Hugh Chapman is a community artist, creative activist and performance-maker with a long-term interest in the overlap of performance and activism, promoting alternatives to the economic heterodoxy, promoting political engagement and citizen empowerment more broadly. Hugh is currently an MA student at Central School of Speech and Drama and it a tour guide for the Occupy London Tours. Hugh is involved in a range of community-led campaigns and projects: Fossil Free Cambridgeshire and Cambridge Community Land Trust and is a founding member of the network of Transformational Learning and Culture.


Discovering Acency in Live Action Roleplay

This paper takes as it’s starting point the desire to create participatory experience in which participants can exercise agency.

Recent critical thinking about interactive and participatory experience has identified different levels of interactivity that can be established (Rosemary Klich & Edward Scheer, Hannah Nicklin). In terms of creating experience which allows and cultivates agency, an ’emergent’ interactivity is the holy grail. ‘Emergent’ interactivity describes interactive experience which participants can play an active role in shaping.

Live action role play (larp) is a form well-suited to emergent interactivity.
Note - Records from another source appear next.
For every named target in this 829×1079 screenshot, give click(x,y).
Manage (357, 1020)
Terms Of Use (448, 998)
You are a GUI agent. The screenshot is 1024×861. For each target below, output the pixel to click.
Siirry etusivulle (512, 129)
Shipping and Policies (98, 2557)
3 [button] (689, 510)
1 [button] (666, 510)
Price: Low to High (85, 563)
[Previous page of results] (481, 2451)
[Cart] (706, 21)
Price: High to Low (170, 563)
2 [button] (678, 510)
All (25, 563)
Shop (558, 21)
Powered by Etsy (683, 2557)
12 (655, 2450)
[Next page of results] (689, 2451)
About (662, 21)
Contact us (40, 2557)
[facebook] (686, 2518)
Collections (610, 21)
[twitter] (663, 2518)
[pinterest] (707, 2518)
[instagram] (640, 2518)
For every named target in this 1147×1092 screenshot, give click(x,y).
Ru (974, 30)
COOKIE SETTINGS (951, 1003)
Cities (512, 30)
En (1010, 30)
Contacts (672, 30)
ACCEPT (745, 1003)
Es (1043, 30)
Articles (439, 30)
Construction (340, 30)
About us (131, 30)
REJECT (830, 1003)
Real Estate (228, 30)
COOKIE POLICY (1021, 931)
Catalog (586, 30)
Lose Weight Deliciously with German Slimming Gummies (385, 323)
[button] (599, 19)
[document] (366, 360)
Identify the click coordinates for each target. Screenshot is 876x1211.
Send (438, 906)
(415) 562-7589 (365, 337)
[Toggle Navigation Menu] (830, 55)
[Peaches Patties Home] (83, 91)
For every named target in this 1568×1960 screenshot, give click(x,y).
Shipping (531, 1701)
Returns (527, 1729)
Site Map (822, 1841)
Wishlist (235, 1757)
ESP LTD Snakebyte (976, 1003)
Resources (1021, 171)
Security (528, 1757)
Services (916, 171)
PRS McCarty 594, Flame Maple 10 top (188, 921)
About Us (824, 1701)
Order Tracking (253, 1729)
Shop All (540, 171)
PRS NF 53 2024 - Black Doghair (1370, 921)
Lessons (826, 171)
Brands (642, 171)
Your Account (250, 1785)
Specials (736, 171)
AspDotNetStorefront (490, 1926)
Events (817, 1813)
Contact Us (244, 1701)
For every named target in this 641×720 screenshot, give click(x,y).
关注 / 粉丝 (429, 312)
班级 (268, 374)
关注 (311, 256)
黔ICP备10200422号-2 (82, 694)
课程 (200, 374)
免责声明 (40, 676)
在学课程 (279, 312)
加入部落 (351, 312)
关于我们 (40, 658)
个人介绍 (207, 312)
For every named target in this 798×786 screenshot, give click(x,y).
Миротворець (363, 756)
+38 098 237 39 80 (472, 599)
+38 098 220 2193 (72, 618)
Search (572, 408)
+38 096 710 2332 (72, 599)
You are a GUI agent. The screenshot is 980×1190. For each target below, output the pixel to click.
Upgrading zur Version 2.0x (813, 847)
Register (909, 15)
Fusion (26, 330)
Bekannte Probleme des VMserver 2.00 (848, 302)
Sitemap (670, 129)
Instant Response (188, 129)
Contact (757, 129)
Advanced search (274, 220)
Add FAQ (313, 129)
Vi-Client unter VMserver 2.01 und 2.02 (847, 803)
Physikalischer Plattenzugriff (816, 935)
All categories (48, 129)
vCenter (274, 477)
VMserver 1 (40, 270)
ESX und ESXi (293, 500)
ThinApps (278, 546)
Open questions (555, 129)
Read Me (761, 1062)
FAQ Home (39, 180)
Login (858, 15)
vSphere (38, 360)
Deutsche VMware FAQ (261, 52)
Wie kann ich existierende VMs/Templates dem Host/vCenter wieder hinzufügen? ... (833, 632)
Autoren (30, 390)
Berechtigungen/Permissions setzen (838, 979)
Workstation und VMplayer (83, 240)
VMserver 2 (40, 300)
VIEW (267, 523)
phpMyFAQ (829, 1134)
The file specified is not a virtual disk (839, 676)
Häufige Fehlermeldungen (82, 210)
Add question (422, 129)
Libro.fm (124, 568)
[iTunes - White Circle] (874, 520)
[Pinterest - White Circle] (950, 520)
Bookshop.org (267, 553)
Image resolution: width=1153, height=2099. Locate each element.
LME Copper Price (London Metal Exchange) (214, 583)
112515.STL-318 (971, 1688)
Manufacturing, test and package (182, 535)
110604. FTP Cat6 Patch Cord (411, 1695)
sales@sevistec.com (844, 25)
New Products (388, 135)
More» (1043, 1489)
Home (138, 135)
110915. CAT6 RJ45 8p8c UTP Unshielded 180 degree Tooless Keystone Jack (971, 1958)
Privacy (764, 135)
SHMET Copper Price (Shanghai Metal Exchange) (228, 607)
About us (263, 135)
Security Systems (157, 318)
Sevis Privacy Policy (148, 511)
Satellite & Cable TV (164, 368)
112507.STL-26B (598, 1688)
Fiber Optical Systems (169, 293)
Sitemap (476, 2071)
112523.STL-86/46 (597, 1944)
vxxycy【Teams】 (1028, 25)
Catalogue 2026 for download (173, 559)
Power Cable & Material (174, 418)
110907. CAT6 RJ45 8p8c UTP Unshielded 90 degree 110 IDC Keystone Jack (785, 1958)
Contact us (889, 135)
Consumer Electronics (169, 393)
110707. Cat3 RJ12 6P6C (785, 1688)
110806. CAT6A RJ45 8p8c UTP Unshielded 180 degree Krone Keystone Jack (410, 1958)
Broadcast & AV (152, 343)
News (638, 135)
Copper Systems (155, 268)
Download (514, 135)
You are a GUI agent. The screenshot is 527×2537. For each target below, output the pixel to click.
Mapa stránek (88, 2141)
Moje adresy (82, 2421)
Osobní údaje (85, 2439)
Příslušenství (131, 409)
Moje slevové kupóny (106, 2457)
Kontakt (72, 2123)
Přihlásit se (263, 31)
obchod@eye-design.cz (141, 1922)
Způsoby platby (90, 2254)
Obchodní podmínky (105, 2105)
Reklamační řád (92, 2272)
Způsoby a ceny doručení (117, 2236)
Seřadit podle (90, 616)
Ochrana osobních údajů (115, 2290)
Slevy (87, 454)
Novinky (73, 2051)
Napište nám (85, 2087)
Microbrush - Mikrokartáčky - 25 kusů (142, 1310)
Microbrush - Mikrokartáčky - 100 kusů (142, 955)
Co-creation of the world in which the larp will take place, the freedom to choose a character and to develop back story and relationships with other players are all features commonly used in larp (especially Nordic larp). Where other interactive experience relies on a pre-determined sequence of events and programmed interactive elements, in larp players shape the story as they play.

This paper explores the potential for the experience of playing a character in the emergent scenario of a live action role play to open up opportunities for personal transformation. Chapman argues that larp can be a space to explore modes of behaviour, strategies and ways of being outside one’s habitual behaviours. In other words, larp is a space for play. The constant interplay between one’s awareness of oneself performing a role and the reality of the role one is playing creates a special ‘double consciousness’ in larp. Participants bring themselves to the character that they’re playing and there’s potential for players to carry aspects of their character with them after the larp is over.